■ DIRECTIONS FOR THIS TASK:
Reproduce the stretch of the material from the line containing "Where should I" through the line containing "point(74,21)", word for word, and leave the pictures out of your answer.

■ EXTRACTED INFORMATION:
((
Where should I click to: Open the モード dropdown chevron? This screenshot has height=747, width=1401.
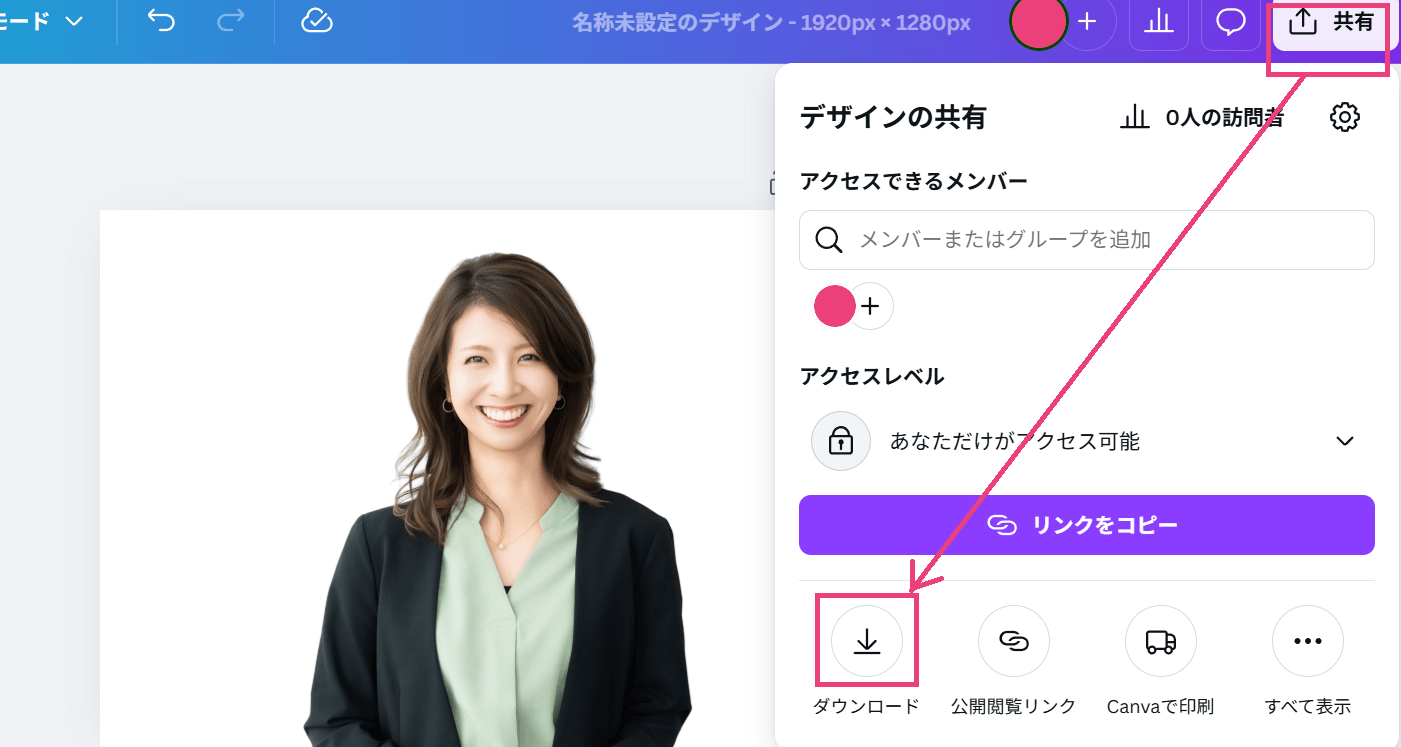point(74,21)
))
((
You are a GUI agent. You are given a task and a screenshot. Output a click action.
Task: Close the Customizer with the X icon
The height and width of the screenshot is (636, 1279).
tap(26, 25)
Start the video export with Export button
))
■ REPLY TO THE TASK:
Where should I click to: Open the モード dropdown chevron? This screenshot has height=747, width=1401.
point(74,21)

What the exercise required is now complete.